(Invited) Unconventional Computing with Memristors

Wednesday, 4 October 2017: 14:00
Camellia 4 (Gaylord National Resort and Convention Center)
D. Strukov (UC Santa Barbara)
By now, there have been many demonstrations of resistive switching (“memristive”) devices based on organic, chalcogenide, transition metal-oxide and silicon materials and involving different physical switching mechanisms, such as phase-change transitions and modulation of the ionic concentration profiles by electrical and/or thermal forces. The conductance of some properly engineered memristors can be continuously tuned with relatively large electrical bias, and retained, effectively indefinitely, when small stress is applied. Such analog nonvolatile memory functionality combined with potentially very high device density, achieved by lateral scaling and/or monolithical vertical integration, enable many new exciting applications of memristors in neuromorphic and other types of computing.

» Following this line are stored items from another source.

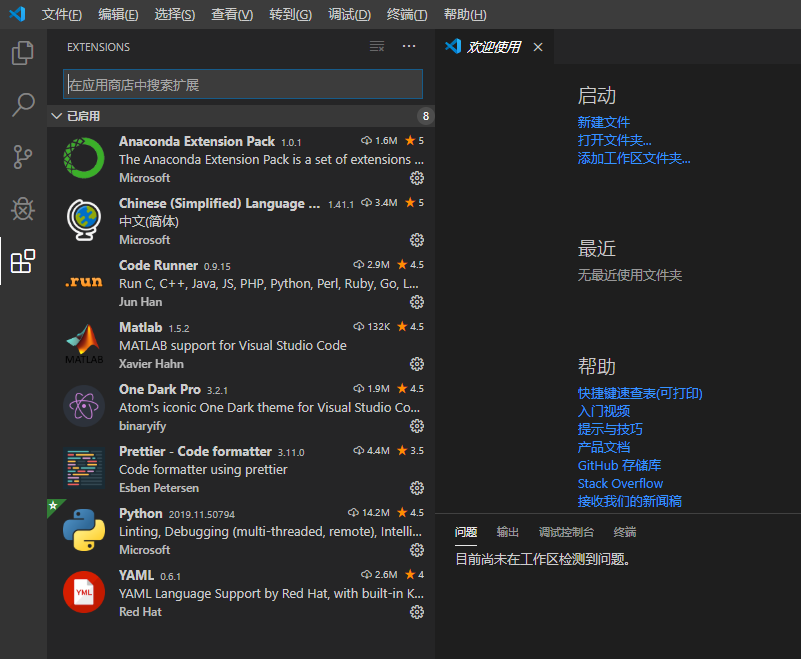The height and width of the screenshot is (659, 801).
Task: Collapse the 已启用 enabled extensions section
Action: (x=56, y=116)
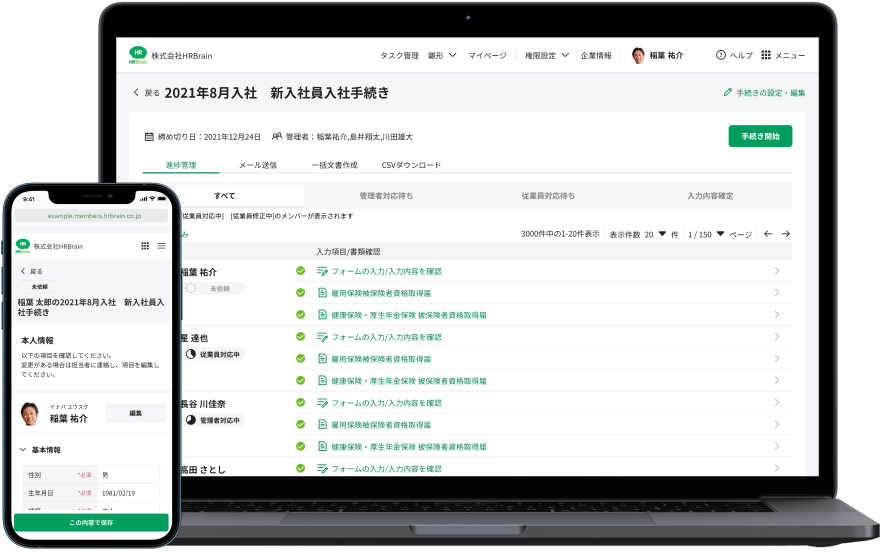Go to previous page with left arrow
The width and height of the screenshot is (880, 552).
pyautogui.click(x=768, y=234)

In my talk, I will review several such applications based on metal-oxide memristors which were a recent focus of my group. I will start with stateful material implication logic, which was originally suggested by HPL group. In our work, we showed that 3D version of this logic allows resolving Feynman grand challenge of implementing 8-bit adder in a volume smaller than 50-nm cube. I will then review our experimental work on memristor-based security primitives, in which we utilized device variations and their nonlinear I-Vs to demonstrate functionality and physical performance superior to those of conventional approaches. Finally, I will discuss Race Logic, a novel computing paradigm in which information is encoded in timing of the signals, so that a particular problem is mapped to a circuit with controllable memristor-based delay elements, and the solution is provided by measuring the time for the injected signals to propagate via circuit. Due to direct encoding of the computation to the underlying physics, Race Logic is extremely energy efficient for a variety of problems, such as bioinformatics and neurocomputing. I will conclude my talk with a summary on the device/material challenges, and potential future work, specific to the discussed applications.